Opinion

Donald Trump Jr. is unfortunately right about the future for conservative publishing

Is the conservative imprint doomed?

When the president's eldest son, Donald Trump Jr., announced in July that he had used his time in quarantine to write his second book, Liberal Privilege: Joe Biden and the Democrats' Defense of the Indefensible (out Tuesday), the news was immediately met with ridicule. Having eschewed an offer from Center Street, the imprint of Hachette that published his first book, Triggered, Trump was self-publishing Liberal Privilege, thereby following in the footsteps of the authors of How to Avoid Huge Ships and "the worst book ever," Moon People.

On top of that, he'd made an embarrassing typo on his cover, which never would have slipped past the copy editors at one of the Big Five publishing houses:

But the typo, counterintuitively, emphasizes exactly why self-publishing increasingly attracts conservative writers like Trump Jr., who called his approach "a shot across the bow" to traditional publishers. The lack of oversight is the appeal.

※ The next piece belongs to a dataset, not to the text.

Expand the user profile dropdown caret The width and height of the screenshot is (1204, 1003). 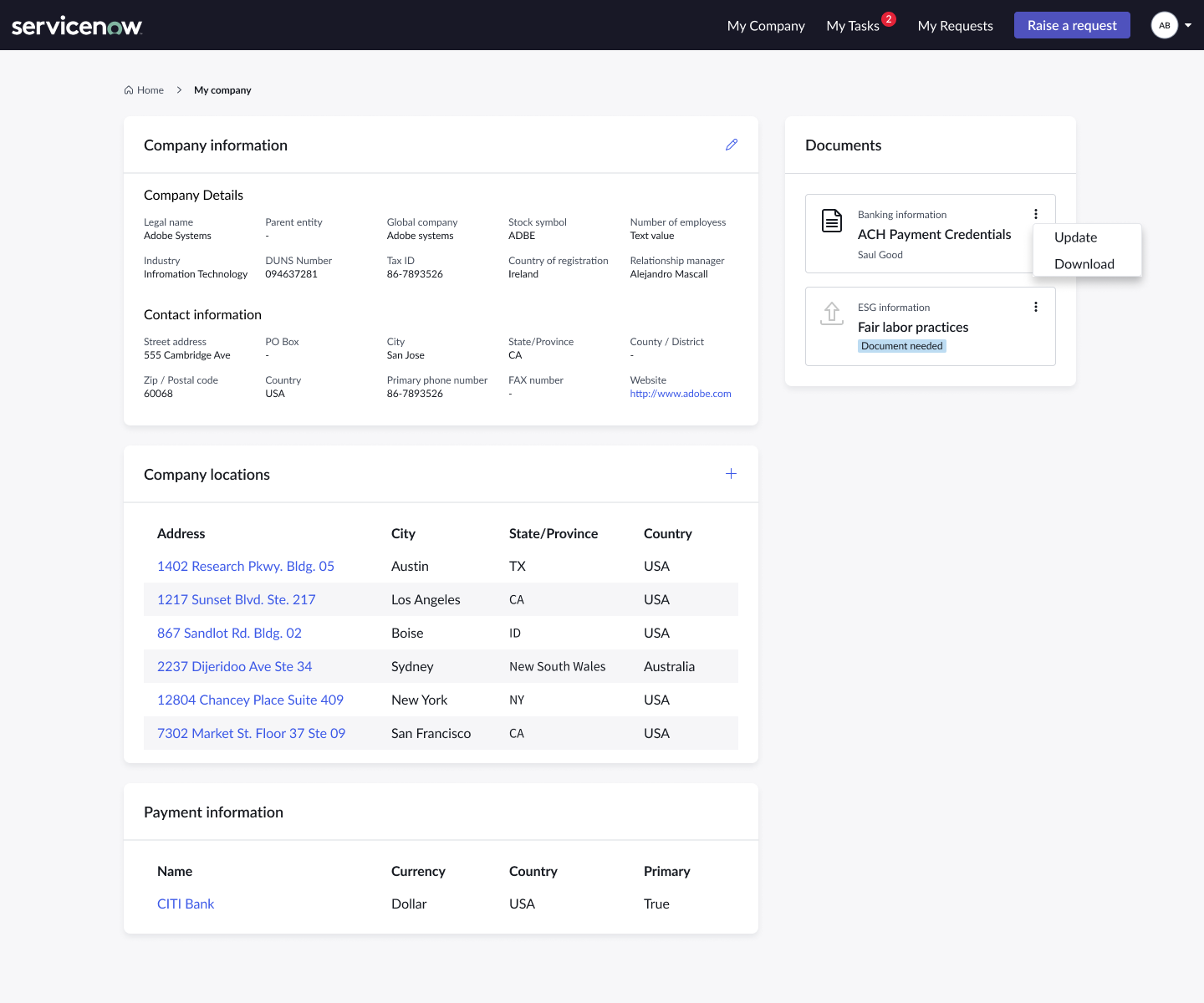[x=1188, y=25]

Conservative publishing has long been considered a "reliable cash cow" by publishers, having risen out of "right-wing radio and cable in the 1980s" and "exploding during Bill Clinton's presidency," then continuing to thrive "under President Obama as right-wing writers forged a united front as ideological underdogs," The New York Times reports. At many publishing houses, all conservative titles tend to get lumped under the same imprint; Penguin Random House's Sentinel, as just one example, published both Rod Dreher's The Benedict Option, described by David Brooks in The New York Times as "the most discussed and most important religious book of the decade," and also Edward Klein's 2005 "biography" of Hillary Clinton, The Truth About Hillary, which drew the National Review to claim "nobody on the right, left, or center ought to stoop to this level" while the author himself has been "generally greeted with strong skepticism, statements of disbelief, and downright mockery from many in the political media world — including conservatives," Vox reports.

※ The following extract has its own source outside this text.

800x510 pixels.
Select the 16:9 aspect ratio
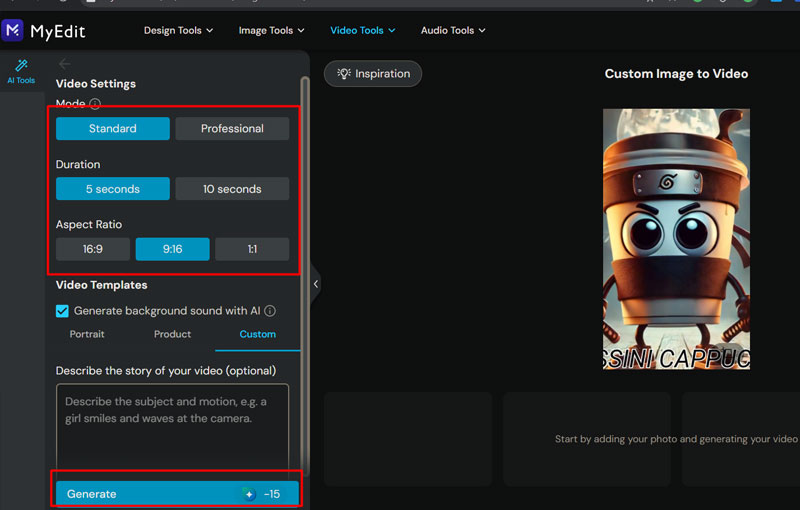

Imprints continue to mix legitimate conservative voices alongside books by right-wing celebrities that contain blatant falsehoods, conspiracy theories, and score-settling narratives, thereby elevating the latter (when it came out that conservative author and Trump appointee Monica Crowley had plagiarized large sections of her book, the Trump transition team quickly pointed to the fact that her publisher, HarperCollins, was "one of the largest and most respected publishers in the world.") What's changed is that houses face new demands by readers, critics, and employees to fact-check books prior to publication — a practice long considered too expensive for publishers to do with any regularity, if at all — and have likewise found themselves being held accountable morally for what they put on shelves.

Simon & Schuster ultimately canceled a six-figure book deal with right-wing provocateur Milo Yiannopoulos in 2017 after the author faced backlash for comments defending sex with minors (he went on to self-publish Dangerous instead). Hachette, the would-be publisher of Woody Allen's new memoir, ditched the book after its employees revolted, setting a precedent for controversial titles to come. HarperCollins' Broadside Books imprint finally decided Crowley's book was "not at the level of intellectual rigor" it required, and recalled all the copies, an expensive procedure but also not its first time needing to disappear a fabricated work.

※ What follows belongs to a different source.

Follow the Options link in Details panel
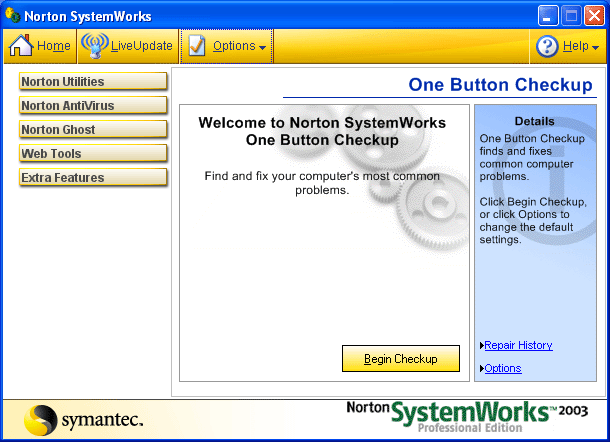 503,368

"Being forced to tell the truth is not an existential issue for most of publishing; it is for conservative imprints," The New Republic explains as the industry begins to clean itself up. And though Trump Jr.'s decision to self-publish seems to be a money-grab more than anything — it's not like Liberal Privilege was rejected or even "canceled" — it keeps its author free of any accountability in what he writes, too. "This is a political pamphlet, not a book," Peter Osnos, the founder of the nonfiction imprint PublicAffairs, told The New York Times of Liberal Privilege. "It hasn't been subjected to any measure of quality or accuracy."

There are, of course, respectable conservative writers who will pass fact checks (and progressive writers who will fail them), but for writers like Trump Jr., who want to stoke their faux-rebellious reputations, self-publishing affords them, ironically, the credibility with their supporters of being "uncensored" (a privilege Junior doesn't even have on Twitter anymore, as the platform becomes more rigorous about holding public figures to facts).

It's true Trump Jr. has fired a shot across the bow of traditional publishers as self-publishing becomes an appealing alternative for conservative writers both financially and politically. But for the imprints that have legitimized falsehoods with their reputable logos for decades, it's time to say good riddance.